• WHAT THE TASK ASKS
Copy the following entries verbatim, reproducing each line as it stands.

• EXERCISE INPUTS
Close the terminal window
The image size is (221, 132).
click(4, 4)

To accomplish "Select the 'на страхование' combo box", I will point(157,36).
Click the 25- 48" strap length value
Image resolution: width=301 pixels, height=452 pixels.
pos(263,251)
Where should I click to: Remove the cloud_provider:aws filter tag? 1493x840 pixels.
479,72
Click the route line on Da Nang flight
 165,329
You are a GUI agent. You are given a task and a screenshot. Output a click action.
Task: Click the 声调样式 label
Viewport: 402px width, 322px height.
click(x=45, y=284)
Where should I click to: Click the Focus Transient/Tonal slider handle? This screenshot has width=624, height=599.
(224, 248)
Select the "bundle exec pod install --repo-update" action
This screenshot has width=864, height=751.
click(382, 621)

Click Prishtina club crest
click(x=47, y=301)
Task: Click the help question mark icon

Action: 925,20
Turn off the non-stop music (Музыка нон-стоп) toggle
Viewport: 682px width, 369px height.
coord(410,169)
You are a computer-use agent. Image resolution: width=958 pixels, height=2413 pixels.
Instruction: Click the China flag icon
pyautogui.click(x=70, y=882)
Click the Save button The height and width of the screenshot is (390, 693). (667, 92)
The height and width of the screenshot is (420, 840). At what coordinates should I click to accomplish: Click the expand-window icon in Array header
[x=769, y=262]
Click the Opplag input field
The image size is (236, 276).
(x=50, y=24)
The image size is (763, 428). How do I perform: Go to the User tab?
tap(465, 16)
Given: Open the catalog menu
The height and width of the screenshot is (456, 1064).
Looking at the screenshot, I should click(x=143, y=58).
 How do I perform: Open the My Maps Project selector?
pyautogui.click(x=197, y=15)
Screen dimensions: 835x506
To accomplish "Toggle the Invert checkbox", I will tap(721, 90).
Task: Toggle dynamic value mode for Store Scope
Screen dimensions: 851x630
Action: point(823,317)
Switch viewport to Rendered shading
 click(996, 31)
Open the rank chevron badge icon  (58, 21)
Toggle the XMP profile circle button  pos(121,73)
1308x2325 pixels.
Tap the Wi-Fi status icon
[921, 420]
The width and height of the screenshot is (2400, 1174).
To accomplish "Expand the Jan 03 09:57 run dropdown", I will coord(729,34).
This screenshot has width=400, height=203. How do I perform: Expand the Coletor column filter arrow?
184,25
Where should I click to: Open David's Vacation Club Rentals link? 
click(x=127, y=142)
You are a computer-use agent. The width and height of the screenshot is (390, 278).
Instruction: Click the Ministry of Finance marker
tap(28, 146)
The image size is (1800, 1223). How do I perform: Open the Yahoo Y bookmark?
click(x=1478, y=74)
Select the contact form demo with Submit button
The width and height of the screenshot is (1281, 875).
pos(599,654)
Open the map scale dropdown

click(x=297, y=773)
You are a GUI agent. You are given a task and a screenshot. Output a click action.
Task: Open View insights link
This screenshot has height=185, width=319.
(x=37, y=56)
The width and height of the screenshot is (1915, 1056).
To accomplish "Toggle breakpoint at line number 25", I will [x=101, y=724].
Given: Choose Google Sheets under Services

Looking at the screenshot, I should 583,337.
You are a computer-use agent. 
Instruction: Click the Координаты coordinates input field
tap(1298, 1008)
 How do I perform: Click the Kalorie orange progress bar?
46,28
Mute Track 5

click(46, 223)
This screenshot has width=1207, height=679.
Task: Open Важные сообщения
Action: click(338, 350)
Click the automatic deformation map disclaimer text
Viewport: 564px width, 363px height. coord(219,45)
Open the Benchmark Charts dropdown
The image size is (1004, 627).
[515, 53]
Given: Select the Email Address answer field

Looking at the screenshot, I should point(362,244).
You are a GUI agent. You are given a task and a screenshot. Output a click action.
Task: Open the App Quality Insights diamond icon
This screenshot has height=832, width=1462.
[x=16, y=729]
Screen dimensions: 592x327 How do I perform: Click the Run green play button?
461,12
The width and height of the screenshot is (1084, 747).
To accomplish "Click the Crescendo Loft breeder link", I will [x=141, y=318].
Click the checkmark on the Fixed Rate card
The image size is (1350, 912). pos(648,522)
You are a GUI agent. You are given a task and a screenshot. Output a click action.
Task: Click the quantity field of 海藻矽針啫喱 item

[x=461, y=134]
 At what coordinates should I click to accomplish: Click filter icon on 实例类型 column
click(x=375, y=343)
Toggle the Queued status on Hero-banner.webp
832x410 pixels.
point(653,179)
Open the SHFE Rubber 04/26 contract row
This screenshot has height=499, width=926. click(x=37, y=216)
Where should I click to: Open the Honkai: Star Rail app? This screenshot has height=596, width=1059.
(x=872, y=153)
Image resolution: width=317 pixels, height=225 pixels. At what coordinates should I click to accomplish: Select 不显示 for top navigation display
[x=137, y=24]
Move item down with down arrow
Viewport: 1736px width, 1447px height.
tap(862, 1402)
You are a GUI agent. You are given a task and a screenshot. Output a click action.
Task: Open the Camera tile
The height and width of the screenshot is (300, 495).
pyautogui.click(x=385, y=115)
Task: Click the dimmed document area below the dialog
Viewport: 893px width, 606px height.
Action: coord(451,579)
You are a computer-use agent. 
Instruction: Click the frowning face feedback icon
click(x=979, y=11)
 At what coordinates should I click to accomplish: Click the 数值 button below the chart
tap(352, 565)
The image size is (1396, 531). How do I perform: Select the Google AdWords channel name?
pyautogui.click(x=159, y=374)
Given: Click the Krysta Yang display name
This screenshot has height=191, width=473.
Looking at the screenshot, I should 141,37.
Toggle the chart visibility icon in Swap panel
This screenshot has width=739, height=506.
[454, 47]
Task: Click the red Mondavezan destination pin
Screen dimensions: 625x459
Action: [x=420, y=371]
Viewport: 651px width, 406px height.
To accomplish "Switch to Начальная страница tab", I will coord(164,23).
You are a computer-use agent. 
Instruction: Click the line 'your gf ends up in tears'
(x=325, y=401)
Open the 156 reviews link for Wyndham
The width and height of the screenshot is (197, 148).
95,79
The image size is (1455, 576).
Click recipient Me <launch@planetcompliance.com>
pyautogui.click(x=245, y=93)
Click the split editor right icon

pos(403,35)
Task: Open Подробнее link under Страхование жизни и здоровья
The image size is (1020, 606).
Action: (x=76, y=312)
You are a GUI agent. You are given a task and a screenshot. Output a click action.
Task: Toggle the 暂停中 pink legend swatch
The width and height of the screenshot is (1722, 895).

• FINAL RESULT
Close the terminal window
The image size is (221, 132).
click(4, 4)

To accomplish "Select the 'на страхование' combo box", I will point(157,36).
Click the 25- 48" strap length value
Image resolution: width=301 pixels, height=452 pixels.
pos(263,251)
Where should I click to: Remove the cloud_provider:aws filter tag? 1493x840 pixels.
479,72
Click the route line on Da Nang flight
 165,329
You are a GUI agent. You are given a task and a screenshot. Output a click action.
Task: Click the 声调样式 label
Viewport: 402px width, 322px height.
click(x=45, y=284)
Where should I click to: Click the Focus Transient/Tonal slider handle? This screenshot has width=624, height=599.
(224, 248)
Select the "bundle exec pod install --repo-update" action
This screenshot has width=864, height=751.
click(382, 621)

Click Prishtina club crest
click(x=47, y=301)
Task: Click the help question mark icon

Action: 925,20
Turn off the non-stop music (Музыка нон-стоп) toggle
Viewport: 682px width, 369px height.
coord(410,169)
You are a computer-use agent. Image resolution: width=958 pixels, height=2413 pixels.
Instruction: Click the China flag icon
pyautogui.click(x=70, y=882)
Click the Save button The height and width of the screenshot is (390, 693). (667, 92)
The height and width of the screenshot is (420, 840). At what coordinates should I click to accomplish: Click the expand-window icon in Array header
[x=769, y=262]
Click the Opplag input field
The image size is (236, 276).
(x=50, y=24)
The image size is (763, 428). How do I perform: Go to the User tab?
tap(465, 16)
Given: Open the catalog menu
The height and width of the screenshot is (456, 1064).
Looking at the screenshot, I should click(x=143, y=58).
 How do I perform: Open the My Maps Project selector?
pyautogui.click(x=197, y=15)
Screen dimensions: 835x506
To accomplish "Toggle the Invert checkbox", I will tap(721, 90).
Task: Toggle dynamic value mode for Store Scope
Screen dimensions: 851x630
Action: point(823,317)
Switch viewport to Rendered shading
 click(996, 31)
Open the rank chevron badge icon  (58, 21)
Toggle the XMP profile circle button  pos(121,73)
1308x2325 pixels.
Tap the Wi-Fi status icon
[921, 420]
The width and height of the screenshot is (2400, 1174).
To accomplish "Expand the Jan 03 09:57 run dropdown", I will coord(729,34).
This screenshot has width=400, height=203. How do I perform: Expand the Coletor column filter arrow?
184,25
Where should I click to: Open David's Vacation Club Rentals link? 
click(x=127, y=142)
You are a computer-use agent. The width and height of the screenshot is (390, 278).
Instruction: Click the Ministry of Finance marker
tap(28, 146)
The image size is (1800, 1223). How do I perform: Open the Yahoo Y bookmark?
click(x=1478, y=74)
Select the contact form demo with Submit button
The width and height of the screenshot is (1281, 875).
pos(599,654)
Open the map scale dropdown

click(x=297, y=773)
You are a GUI agent. You are given a task and a screenshot. Output a click action.
Task: Open View insights link
This screenshot has height=185, width=319.
(x=37, y=56)
The width and height of the screenshot is (1915, 1056).
To accomplish "Toggle breakpoint at line number 25", I will [x=101, y=724].
Given: Choose Google Sheets under Services

Looking at the screenshot, I should 583,337.
You are a computer-use agent. 
Instruction: Click the Координаты coordinates input field
tap(1298, 1008)
 How do I perform: Click the Kalorie orange progress bar?
46,28
Mute Track 5

click(46, 223)
This screenshot has width=1207, height=679.
Task: Open Важные сообщения
Action: click(338, 350)
Click the automatic deformation map disclaimer text
Viewport: 564px width, 363px height. coord(219,45)
Open the Benchmark Charts dropdown
The image size is (1004, 627).
[515, 53]
Given: Select the Email Address answer field

Looking at the screenshot, I should point(362,244).
You are a GUI agent. You are given a task and a screenshot. Output a click action.
Task: Open the App Quality Insights diamond icon
This screenshot has height=832, width=1462.
[x=16, y=729]
Screen dimensions: 592x327 How do I perform: Click the Run green play button?
461,12
The width and height of the screenshot is (1084, 747).
To accomplish "Click the Crescendo Loft breeder link", I will [x=141, y=318].
Click the checkmark on the Fixed Rate card
The image size is (1350, 912). pos(648,522)
You are a GUI agent. You are given a task and a screenshot. Output a click action.
Task: Click the quantity field of 海藻矽針啫喱 item

[x=461, y=134]
 At what coordinates should I click to accomplish: Click filter icon on 实例类型 column
click(x=375, y=343)
Toggle the Queued status on Hero-banner.webp
832x410 pixels.
point(653,179)
Open the SHFE Rubber 04/26 contract row
This screenshot has height=499, width=926. click(x=37, y=216)
Where should I click to: Open the Honkai: Star Rail app? This screenshot has height=596, width=1059.
(x=872, y=153)
Image resolution: width=317 pixels, height=225 pixels. At what coordinates should I click to accomplish: Select 不显示 for top navigation display
[x=137, y=24]
Move item down with down arrow
Viewport: 1736px width, 1447px height.
tap(862, 1402)
You are a GUI agent. You are given a task and a screenshot. Output a click action.
Task: Open the Camera tile
The height and width of the screenshot is (300, 495).
pyautogui.click(x=385, y=115)
Task: Click the dimmed document area below the dialog
Viewport: 893px width, 606px height.
Action: coord(451,579)
You are a computer-use agent. 
Instruction: Click the frowning face feedback icon
click(x=979, y=11)
 At what coordinates should I click to accomplish: Click the 数值 button below the chart
tap(352, 565)
The image size is (1396, 531). How do I perform: Select the Google AdWords channel name?
pyautogui.click(x=159, y=374)
Given: Click the Krysta Yang display name
This screenshot has height=191, width=473.
Looking at the screenshot, I should 141,37.
Toggle the chart visibility icon in Swap panel
This screenshot has width=739, height=506.
[454, 47]
Task: Click the red Mondavezan destination pin
Screen dimensions: 625x459
Action: [x=420, y=371]
Viewport: 651px width, 406px height.
To accomplish "Switch to Начальная страница tab", I will coord(164,23).
You are a computer-use agent. 
Instruction: Click the line 'your gf ends up in tears'
(x=325, y=401)
Open the 156 reviews link for Wyndham
The width and height of the screenshot is (197, 148).
95,79
The image size is (1455, 576).
Click recipient Me <launch@planetcompliance.com>
pyautogui.click(x=245, y=93)
Click the split editor right icon

pos(403,35)
Task: Open Подробнее link under Страхование жизни и здоровья
The image size is (1020, 606).
Action: (x=76, y=312)
You are a GUI agent. You are given a task and a screenshot. Output a click action.
Task: Toggle the 暂停中 pink legend swatch
The width and height of the screenshot is (1722, 895).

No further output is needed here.